Food was forever spilling and falling through those gaps in the metal shelving and it was a certifiable mess. First step of this project? We ripped out all the shelves and tossed them in the trash. After that, we patched up all the old screw holes with spackling paste to get a nice, smooth surface on the walls. For our new pantry, we decided to go with wooden shelves, using ledgers for support. Ledgers are just 1" x 2" strips of wood, secured directly into the wall. The shelves are then placed squarely on top of the ledgers, which provide structure and stability. 
We measured everything (twice) to make sure our ledgers were the right length and perfectly level. You can see what a ledger looks like, up there on the right hand side of the pantry. Graham cut the ends at a 45 degree angle so they would be less noticeable under each shelf. Then we screwed the ledgers into the studs with 1 and a half inch screws.

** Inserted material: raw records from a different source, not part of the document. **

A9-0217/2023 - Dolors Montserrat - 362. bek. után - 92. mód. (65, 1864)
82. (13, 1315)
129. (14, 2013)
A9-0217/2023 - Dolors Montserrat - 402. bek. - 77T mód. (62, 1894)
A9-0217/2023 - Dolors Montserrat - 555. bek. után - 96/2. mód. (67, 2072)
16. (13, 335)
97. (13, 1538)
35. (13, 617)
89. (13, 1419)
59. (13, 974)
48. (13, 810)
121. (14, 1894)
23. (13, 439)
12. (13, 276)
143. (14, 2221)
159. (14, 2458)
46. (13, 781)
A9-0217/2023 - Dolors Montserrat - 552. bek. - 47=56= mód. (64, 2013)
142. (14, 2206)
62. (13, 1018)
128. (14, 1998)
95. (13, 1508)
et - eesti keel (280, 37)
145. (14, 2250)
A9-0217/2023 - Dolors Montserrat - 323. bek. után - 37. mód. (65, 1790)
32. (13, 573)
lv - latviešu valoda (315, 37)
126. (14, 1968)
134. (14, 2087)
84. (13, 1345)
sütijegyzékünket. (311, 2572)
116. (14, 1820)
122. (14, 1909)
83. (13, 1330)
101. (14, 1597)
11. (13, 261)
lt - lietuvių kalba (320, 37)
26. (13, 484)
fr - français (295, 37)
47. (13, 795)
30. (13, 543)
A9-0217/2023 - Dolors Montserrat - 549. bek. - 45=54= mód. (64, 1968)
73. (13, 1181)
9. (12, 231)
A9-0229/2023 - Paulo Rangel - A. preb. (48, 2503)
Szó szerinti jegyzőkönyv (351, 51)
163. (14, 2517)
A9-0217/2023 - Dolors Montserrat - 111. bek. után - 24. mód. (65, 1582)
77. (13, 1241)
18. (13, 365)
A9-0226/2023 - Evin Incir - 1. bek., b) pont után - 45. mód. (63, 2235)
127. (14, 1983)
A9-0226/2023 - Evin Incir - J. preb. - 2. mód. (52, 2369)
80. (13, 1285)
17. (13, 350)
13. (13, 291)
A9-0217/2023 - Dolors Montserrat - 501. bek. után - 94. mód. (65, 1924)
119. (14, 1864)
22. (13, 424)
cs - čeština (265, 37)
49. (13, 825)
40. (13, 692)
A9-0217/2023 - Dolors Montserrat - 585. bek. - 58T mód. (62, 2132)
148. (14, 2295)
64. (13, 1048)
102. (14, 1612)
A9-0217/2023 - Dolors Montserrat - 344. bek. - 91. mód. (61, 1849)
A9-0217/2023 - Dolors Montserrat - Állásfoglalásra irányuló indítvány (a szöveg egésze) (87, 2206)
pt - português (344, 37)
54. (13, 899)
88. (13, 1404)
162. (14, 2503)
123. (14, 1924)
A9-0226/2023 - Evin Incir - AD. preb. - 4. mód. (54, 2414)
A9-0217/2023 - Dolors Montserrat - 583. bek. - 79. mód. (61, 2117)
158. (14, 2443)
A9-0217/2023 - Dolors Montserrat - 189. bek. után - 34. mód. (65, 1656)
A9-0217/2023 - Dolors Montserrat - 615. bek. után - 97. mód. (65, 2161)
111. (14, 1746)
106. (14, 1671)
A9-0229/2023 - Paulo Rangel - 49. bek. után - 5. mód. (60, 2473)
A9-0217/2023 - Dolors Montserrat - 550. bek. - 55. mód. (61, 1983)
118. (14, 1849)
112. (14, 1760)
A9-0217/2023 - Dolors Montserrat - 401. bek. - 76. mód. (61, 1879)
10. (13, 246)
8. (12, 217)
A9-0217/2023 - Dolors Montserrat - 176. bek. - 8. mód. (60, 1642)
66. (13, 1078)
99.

Quick sidenote-you can see all our drywall repairs here because I hadn't painted the inside walls yet. We wanted to dry fit all 5 shelves before painting just in case we needed to tweak something. Luckily for us, everything fit like a glove.
Next, I painted the underside of all the shelves before they were installed. I had to do two coats to get good coverage and waited 12 hours between each coat to make sure everything was completely dry. This took a bit of time, but it's really the only way to go. Be prepared, you're probably gonna scuff the paint on your shelves when you're installing them, but it's not that big of a deal. It's easy to do a few touch ups here and there. But painting the underside of each shelf after installation? Not so much.
While the shelves were drying, I tackled painting the inside walls and ledgers of the pantry. I used an eggshell white with primer in hopes of getting maximum coverage with fewer coats. But the sad fact is, it still took me 4 coats of paint to get everything covered. Those walls just kept soaking in the paint like a sponge, so I kept rolling. Which was a good idea, because I ended up with walls that looked brand spanking new.
That night, Graham came home from work with a new toy- a brad nailer. He'd done some research online and felt using this tool would be the best way to secure our shelves to the ledgers in the pantry. Hmmm, wait a minute....I just noticed something as I was typing this. Apparently, we McFarlands need to work on improving our safety awareness. Just look at that chef's knife and 2 glasses of wine right there on the counter next to the nail gun. Whoops. Do not- I repeat do not- follow this example. Safety first, people. Sorry about that.
The next morning, Graham got to work on the shelves bright and early. That brad nailer was the perfect tool for the job. It let him get in those tight spaces with ease and, within a matter of minutes, everything was securely fastened in place. 
After that, it was time to break out the paint again and finish up the tops of the shelves. 2 coats of paint later, they looked perfect. 
To completely paint the inside of the pantry, I ended up using almost an entire gallon of paint, but it was finally done. Now it was on to the second part of this project- deciding what kind of door to hang. The door opening isn't a standard size (of course not), so this makes things a little complicated. Should we cough up the cash and buy a custom sliding barn door? I really don't want to have to do that. Should we cave and install some of those tacky folding doors? Uhm..yeah, no.  We're definitely not doing that. Or should we go with The Boys' suggestion of a hippie style curtain made of beads??  Again- yeah, no.  So I'm kinda in a holding pattern for now until I figure everything out. In the meantime, the good news is that the pantry and I are back on speaking terms. And if it's true that successful relationships are built on time and effort, we're gonna be just fine. All those long hours of painting are definite proof of that.